What is the price of the bond if Andrew maintains the A rating for the bond issue?

What will the price of the bond be if its downgraded?

1 answer

To calculate the price of the bond if Andrew maintains the A rating, we can use the present value formula:

PV = (C / r) * (1 - (1 / (1 + r)^n)) + (F / (1 + r)^n)

Where:
PV = Present value of the bond
C = Coupon payment per period ($70 since the coupon rate is 7% and the face value is $1,000)
r = Yield to maturity rate (0.065 since the bond is rated A)
n = Number of periods (30 years)

Plugging in the values into the formula, we get:

PV = (70 / 0.065) * (1 - (1 / (1 + 0.065)^30)) + (1000 / (1 + 0.065)^30)

PV = $1,129.47

Therefore, the price of the bond if Andrew maintains the A rating would be $1,129.47.

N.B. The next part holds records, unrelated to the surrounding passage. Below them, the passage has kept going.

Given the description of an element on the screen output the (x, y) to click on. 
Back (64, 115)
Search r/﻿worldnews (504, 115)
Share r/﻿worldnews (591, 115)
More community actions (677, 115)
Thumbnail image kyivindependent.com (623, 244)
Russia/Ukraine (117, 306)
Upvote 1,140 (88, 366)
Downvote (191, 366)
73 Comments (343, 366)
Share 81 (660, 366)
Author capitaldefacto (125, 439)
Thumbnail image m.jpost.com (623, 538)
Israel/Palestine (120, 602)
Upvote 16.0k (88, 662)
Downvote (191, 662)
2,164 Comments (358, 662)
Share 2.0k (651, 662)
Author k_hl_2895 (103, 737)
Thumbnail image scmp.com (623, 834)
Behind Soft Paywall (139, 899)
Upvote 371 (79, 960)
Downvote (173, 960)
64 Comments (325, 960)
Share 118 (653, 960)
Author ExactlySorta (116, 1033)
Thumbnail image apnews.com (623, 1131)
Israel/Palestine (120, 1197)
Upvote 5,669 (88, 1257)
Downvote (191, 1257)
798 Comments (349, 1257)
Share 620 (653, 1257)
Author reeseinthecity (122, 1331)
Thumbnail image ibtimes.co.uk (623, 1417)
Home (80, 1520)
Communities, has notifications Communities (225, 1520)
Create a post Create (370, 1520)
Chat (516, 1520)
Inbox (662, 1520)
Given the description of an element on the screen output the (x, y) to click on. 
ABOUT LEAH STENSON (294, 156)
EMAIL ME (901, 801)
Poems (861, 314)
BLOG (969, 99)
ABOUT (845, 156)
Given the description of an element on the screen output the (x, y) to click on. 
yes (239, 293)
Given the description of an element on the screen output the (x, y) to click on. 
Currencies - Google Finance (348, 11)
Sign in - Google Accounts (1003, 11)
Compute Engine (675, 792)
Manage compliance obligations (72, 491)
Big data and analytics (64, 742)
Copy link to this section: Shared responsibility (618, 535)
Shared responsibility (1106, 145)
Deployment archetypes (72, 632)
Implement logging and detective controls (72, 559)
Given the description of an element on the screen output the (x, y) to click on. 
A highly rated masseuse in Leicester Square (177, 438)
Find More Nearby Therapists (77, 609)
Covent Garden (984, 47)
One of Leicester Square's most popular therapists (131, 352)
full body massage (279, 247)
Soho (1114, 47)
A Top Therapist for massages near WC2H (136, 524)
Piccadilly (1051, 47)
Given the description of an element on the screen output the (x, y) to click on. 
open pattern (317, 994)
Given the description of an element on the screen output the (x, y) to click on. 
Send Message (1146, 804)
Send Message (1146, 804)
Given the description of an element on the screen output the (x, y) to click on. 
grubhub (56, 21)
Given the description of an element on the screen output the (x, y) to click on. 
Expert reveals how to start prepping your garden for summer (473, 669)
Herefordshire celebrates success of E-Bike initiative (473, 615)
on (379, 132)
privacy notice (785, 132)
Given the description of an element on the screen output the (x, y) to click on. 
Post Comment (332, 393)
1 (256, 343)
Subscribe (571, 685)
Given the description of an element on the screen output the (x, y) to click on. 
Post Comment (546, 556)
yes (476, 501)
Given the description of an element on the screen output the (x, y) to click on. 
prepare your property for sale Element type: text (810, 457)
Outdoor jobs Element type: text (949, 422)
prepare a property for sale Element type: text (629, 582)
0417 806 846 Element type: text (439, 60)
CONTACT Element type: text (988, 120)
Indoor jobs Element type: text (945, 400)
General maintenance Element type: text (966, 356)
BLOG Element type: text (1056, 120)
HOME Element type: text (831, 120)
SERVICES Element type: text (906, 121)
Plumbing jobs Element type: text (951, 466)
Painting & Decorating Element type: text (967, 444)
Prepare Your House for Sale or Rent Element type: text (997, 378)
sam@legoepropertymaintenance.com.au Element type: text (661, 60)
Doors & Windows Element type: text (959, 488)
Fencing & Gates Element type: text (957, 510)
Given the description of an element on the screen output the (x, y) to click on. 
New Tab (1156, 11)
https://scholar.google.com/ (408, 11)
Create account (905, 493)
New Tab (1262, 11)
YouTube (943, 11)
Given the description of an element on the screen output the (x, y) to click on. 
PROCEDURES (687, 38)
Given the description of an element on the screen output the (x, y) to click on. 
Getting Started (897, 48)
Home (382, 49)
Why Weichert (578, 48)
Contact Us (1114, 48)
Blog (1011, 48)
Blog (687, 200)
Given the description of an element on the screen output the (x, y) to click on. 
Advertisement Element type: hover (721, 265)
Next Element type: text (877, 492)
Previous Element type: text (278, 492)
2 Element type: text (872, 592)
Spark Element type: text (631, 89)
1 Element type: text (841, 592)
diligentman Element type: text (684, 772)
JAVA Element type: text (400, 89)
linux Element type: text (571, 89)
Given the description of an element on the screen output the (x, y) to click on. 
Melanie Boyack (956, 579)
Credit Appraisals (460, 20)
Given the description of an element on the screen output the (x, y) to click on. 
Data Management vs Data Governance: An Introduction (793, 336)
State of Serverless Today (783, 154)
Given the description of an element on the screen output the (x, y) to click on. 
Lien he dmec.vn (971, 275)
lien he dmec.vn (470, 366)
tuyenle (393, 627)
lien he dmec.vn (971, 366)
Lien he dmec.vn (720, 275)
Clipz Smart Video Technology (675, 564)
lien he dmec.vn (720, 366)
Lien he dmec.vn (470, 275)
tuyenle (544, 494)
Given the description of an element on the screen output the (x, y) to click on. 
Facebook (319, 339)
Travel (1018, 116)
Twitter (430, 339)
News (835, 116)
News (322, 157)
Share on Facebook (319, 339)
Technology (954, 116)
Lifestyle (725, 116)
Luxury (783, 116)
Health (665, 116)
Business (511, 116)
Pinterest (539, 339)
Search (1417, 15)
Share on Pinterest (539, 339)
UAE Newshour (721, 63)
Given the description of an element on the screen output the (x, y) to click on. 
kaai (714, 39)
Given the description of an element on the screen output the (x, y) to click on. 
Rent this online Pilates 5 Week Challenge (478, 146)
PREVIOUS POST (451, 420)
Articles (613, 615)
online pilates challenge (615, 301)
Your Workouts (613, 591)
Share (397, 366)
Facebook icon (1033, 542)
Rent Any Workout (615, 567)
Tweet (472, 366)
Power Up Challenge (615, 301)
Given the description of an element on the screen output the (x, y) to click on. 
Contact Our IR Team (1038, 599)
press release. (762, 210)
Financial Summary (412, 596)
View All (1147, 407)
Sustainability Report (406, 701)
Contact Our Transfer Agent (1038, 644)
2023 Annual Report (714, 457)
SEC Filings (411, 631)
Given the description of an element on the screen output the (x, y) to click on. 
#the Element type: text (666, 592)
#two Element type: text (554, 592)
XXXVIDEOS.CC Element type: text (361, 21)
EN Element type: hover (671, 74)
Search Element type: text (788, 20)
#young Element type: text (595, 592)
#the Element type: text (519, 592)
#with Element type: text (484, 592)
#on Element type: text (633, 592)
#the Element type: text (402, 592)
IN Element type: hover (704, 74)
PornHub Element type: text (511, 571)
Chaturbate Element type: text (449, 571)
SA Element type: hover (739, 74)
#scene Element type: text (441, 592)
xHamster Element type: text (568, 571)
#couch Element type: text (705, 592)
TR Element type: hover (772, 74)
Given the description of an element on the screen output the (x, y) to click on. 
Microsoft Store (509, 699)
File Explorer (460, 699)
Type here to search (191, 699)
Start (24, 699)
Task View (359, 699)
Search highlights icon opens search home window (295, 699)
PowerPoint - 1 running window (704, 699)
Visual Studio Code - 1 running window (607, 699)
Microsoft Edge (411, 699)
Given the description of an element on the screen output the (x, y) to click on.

If the bond is downgraded to BBB, we would use the yield to maturity rate for BBB-rated bonds, which is 6.9%. Plugging in the new value for r into the formula, we get:

PV = (70 / 0.069) * (1 - (1 / (1 + 0.069)^30)) + (1000 / (1 + 0.069)^30)

PV = $1,103.52

Therefore, if the bond is downgraded to BBB, the price of the bond would be $1,103.52.